Mark però è giovane, lo abbiamo detto, e assieme ad altri autori e sviluppatori fonda l’erede ideale della SPI, la Victory Games. Qui la filosofia cambia rispetto all’approccio minimalista della SPI: la Victory è una casa figlia della corrente iperspecializzatrice di quegli anni così tormentati per il settore, e Herman contribuisce a definire quell’approccio così rigoroso con titoli molto impegnativi quali France 1944, The Pacific War, Gulf Strike.

Quest’ultimo gioco determinerà una vera e propria svolta nella vita di Mark, quando nel 1990 il Pentagono si accorgerà di non possedere piani aggiornati di schieramento nella regione del Golfo Persico subito dopo l’invasione del Kuwait da parte dell’Iraq di Saddam Hussein.
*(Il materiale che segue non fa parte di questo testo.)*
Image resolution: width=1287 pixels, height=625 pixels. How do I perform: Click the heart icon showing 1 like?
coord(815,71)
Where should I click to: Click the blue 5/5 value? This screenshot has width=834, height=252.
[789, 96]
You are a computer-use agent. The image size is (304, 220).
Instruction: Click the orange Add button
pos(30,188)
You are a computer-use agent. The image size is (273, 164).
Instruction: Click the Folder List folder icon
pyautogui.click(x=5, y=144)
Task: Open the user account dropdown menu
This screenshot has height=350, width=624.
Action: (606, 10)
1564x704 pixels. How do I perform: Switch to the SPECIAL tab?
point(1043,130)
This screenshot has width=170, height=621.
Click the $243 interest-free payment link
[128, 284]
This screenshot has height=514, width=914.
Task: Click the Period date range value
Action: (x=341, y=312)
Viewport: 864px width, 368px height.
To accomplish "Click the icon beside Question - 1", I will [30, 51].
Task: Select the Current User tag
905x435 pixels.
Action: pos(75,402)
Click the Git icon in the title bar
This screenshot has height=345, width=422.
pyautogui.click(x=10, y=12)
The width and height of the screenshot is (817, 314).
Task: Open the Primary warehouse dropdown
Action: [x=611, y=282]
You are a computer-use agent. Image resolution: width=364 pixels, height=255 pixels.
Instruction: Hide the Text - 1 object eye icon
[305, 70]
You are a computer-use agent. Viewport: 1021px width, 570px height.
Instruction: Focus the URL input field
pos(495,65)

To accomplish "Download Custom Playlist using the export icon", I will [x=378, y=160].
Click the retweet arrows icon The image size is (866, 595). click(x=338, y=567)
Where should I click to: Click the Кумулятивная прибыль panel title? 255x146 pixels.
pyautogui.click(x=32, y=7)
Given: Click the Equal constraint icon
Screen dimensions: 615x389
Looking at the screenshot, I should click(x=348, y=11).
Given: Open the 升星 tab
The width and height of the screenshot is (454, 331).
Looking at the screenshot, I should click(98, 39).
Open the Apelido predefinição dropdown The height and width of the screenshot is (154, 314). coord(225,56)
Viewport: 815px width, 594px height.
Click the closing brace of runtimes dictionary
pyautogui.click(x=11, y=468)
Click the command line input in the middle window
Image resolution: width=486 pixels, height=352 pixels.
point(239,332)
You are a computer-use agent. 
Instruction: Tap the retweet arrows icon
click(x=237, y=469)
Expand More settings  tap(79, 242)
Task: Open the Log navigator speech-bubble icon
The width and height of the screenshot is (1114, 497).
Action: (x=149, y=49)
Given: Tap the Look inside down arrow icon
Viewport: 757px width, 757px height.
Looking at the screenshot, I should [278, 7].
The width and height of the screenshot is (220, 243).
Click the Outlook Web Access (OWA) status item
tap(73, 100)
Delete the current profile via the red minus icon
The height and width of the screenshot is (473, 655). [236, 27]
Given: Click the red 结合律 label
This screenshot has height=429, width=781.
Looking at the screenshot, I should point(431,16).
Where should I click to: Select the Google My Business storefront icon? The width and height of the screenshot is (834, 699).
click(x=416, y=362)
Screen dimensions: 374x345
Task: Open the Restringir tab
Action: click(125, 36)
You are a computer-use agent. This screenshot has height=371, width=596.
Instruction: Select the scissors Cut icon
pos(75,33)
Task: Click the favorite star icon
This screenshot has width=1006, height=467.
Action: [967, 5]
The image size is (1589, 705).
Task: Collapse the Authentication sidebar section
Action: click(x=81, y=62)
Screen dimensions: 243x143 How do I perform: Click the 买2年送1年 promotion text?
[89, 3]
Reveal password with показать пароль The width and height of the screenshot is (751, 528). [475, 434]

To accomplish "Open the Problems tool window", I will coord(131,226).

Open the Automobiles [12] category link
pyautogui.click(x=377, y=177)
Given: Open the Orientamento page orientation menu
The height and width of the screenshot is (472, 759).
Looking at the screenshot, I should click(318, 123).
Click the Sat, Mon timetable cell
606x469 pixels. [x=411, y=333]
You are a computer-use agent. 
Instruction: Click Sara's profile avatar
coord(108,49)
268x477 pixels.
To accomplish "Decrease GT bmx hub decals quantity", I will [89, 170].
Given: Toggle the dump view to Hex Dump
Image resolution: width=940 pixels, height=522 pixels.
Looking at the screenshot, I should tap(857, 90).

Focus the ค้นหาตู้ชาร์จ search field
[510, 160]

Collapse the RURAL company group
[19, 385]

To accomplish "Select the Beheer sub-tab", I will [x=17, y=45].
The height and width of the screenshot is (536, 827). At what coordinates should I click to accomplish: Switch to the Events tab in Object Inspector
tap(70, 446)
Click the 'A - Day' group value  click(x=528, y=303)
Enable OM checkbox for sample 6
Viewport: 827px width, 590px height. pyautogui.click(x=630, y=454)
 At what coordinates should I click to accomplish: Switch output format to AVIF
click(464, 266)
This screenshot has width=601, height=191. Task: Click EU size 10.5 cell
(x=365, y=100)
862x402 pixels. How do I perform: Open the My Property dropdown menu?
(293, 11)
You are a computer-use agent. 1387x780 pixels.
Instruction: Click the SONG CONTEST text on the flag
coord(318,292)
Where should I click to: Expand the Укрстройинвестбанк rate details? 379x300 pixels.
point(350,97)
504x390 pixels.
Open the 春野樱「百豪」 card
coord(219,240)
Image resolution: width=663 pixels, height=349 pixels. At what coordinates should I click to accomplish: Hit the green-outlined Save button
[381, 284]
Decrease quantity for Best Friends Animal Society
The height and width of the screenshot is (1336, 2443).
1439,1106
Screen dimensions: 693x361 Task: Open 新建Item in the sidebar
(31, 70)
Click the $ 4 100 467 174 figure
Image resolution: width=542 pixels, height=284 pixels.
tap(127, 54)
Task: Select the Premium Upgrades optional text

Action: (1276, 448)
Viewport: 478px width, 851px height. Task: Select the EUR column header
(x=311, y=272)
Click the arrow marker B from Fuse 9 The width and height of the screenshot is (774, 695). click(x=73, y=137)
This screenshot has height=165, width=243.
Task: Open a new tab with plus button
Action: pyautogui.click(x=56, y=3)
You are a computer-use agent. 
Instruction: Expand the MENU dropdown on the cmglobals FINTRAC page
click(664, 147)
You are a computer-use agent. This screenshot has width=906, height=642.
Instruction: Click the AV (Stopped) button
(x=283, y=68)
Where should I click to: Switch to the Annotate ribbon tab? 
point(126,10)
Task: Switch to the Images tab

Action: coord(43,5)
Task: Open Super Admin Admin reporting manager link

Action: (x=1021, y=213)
In quel momento, però, un ufficiale si ricorda di aver visto uno scenario ipotetico anni prima in uno dei wargame a cui giocava da ragazzo… ed era proprio Gulf Strike di Herman.

Il telefono del nostro Mark squilla subito: il Pentagono lo vuole come consulente. Herman ovviamente non se lo fa dire due volte e mette a frutto questa opportunità, diventando anche un rinomato analista e autore di approfondite ricerche storiche per il Naval War College. Una di queste ricerche verte su di una grande passione: gli storici antichi e in particolare il Tucidide della Guerra del Peloponneso, da cui scaturire quel gioiello di “solitario – non solitario” che è Peloponnesian War.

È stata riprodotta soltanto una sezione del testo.